Leer dienen zonder hoop, te lyden, en te zwygen:
Of. . . . .
Frederik.
'k Leyde, en zwyg, nu ik uw gunst niet kan verkrygen;
En kwetst myn hoop uw eer, zo kwetst zy ook myn pligt.
| |
Zesde tooneel.Wenseslaus, Ladislaus, Octavius.
Wenseslaus.
Hoe! Prins, is 't moogelyk? Waagt gy, in myn gezicht,
Zo los, zo kwaalyk, door uw spoorelooze vlaagen,
De hoop der kroon, en 't Hoofd, 't welk meent die kroon te draagen?
Ladislaus.
Heer, gy zyt Koning, en gy kunt die hoop alleen
My weêr beneemen, naar uw wil en zinlykheên.
Doch, myn gerechte spyt, getergt door een Verraader,
Ontfangt geen wetten van een Koning, noch een Vader.
Wenseslaus.
En ik veel minder van een Zoon, zo stout als dwaas.
Denk aan uw hoofd. Gy zyt gewaarschuwd. 'k Gaa.
| |
Zevende tooneel.Ladislaus, Octavius.
Octavius.
Helaas!
Kost gy uw haat niet meer ontveinzen, noch verbergen?
| |
[pagina 262]
| |
Hoe! zoude ik, veinzende, myn liefde laaten tergen?
En 't voorwerp van myn min zien rooven? welk een leed.
Neen, neen, denk niet dat ik zo laf my zelf vergeet.
Hoe! zou Kassandra dan den prys en 't loon vertrekken
Van een verwinning, die hy wist myn eer te onttrekken,
Myn ampt bekleedende, met onrecht, tot myn schand'?
Kan hy in 's Ryks bestier, en schatkist van ons land,
Die hy dus uitputte, en 't verheffen van zyn vrinden,
Noch 't ingebeelde loon niet van zyn zege vinden?
'k Heb immers, door uw zorg, hun dwaazem in ontdekt,
Die al myn gramschap, en myn smart heeft opgewekt.
O ja, 't is door uw vlyt en trouw alleen gekoomen,
Dat hy met haar noch niet my 't leeven heeft benomen.
Octavius.
't Is waar, myn Heer, gy hebt hun liefde uit my verstaan.
Maar's Hartogs min, als gy haar bied u huw'lyk aan,
Zal zy verwerpen, en gy zeker triomfeeren,
Genietende verheugd den wensch van uw begeeren.
Uw zuster wacht Kassandre, om haar gemoed en zin
Tot mededoogendheid te leiden, en uw min.
Verraad u zelf niet.
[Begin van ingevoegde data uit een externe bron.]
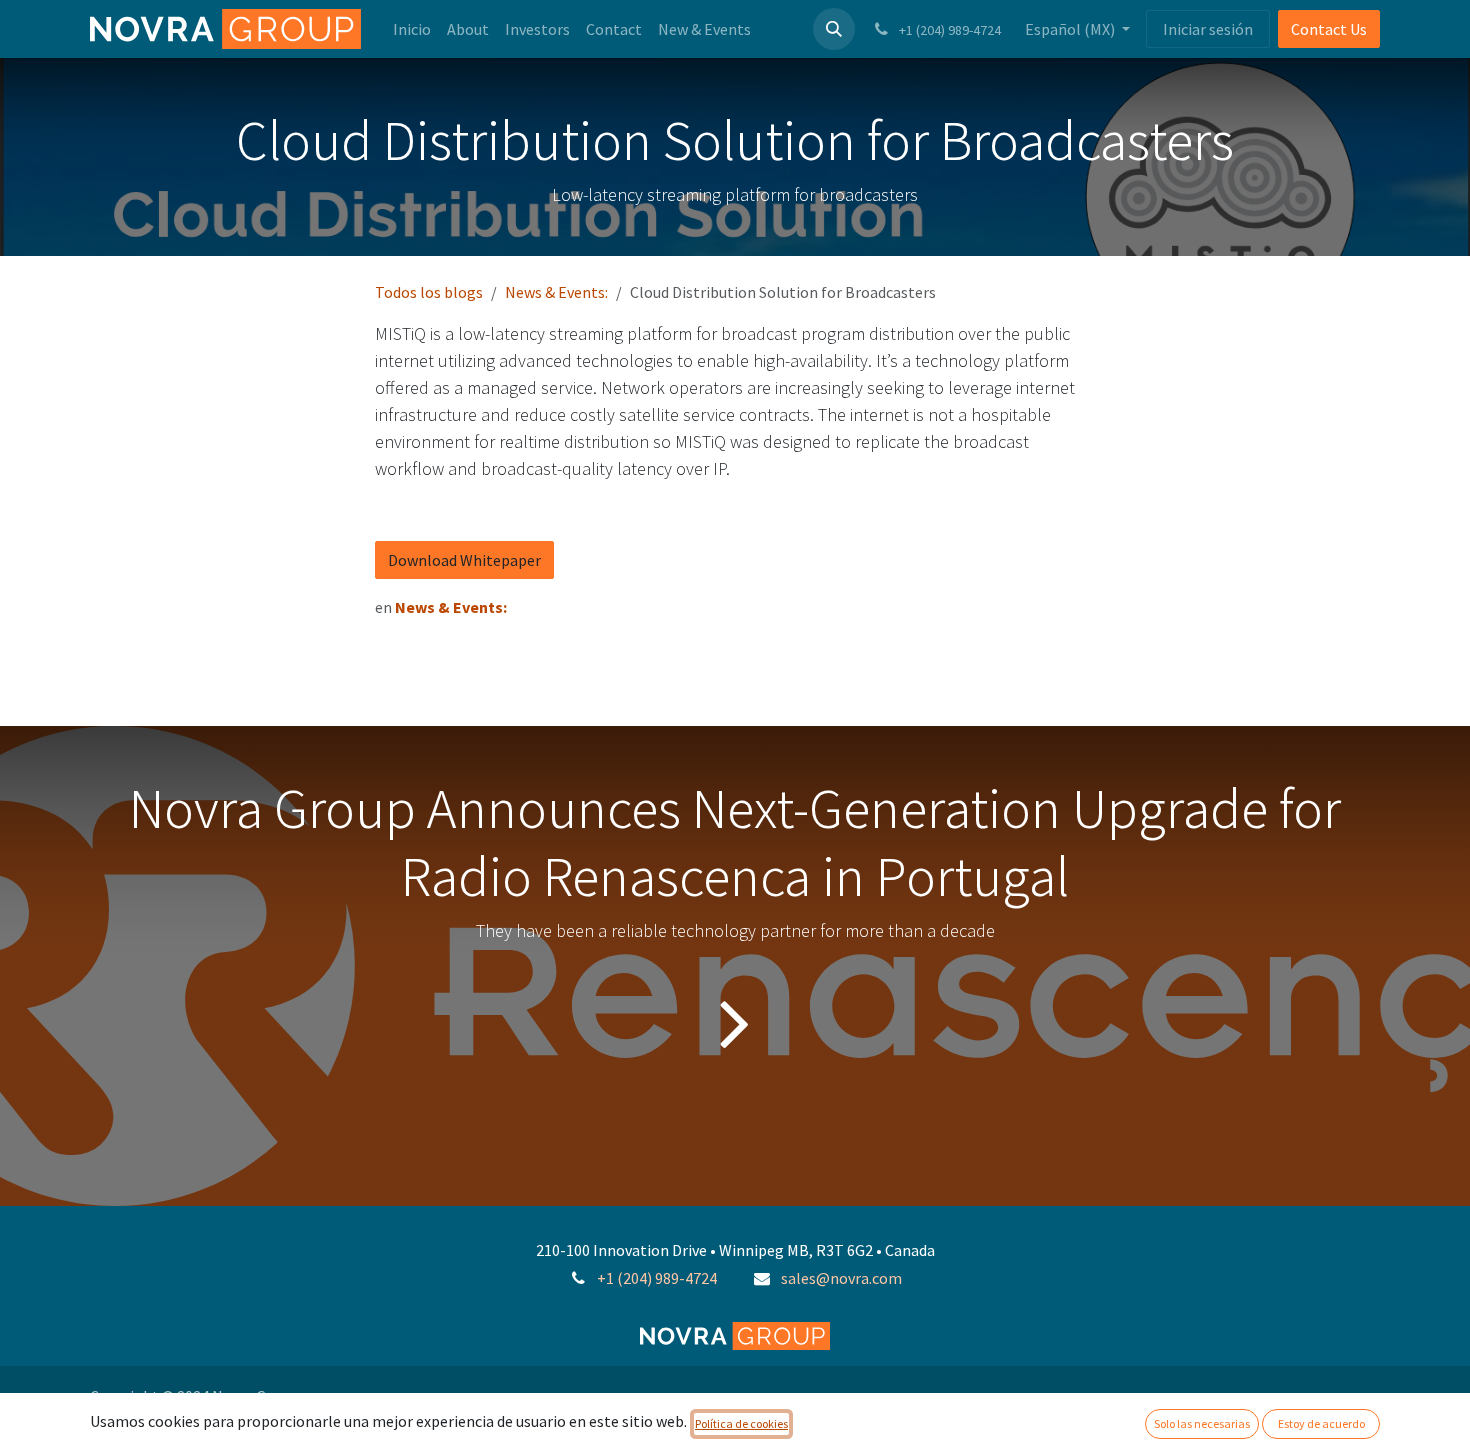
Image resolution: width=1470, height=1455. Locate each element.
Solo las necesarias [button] (1202, 1423)
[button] (834, 29)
Veins, eêr dat gy gaat verlooren.
Vrees een gebelgden Vorst en Vader in zyn tooren.
Ontzie zyn magt: 't is tyd: en laat de minnepyn,
Die u vervoert, gantsch aan myn zorg bevoolen zyn.
Ladislaus.
Ja, 't is myn Vader, 't is myn Vorst; 'k weet zyn vermoogen;
'k Beken 't, ik ben vervoerd: maar 'k vind in twee schoone oogen
Twee Vorsten, magtiger dan al myn tegenweêr.
'k Ben overwonnen, en myn eigen zelf niet meer.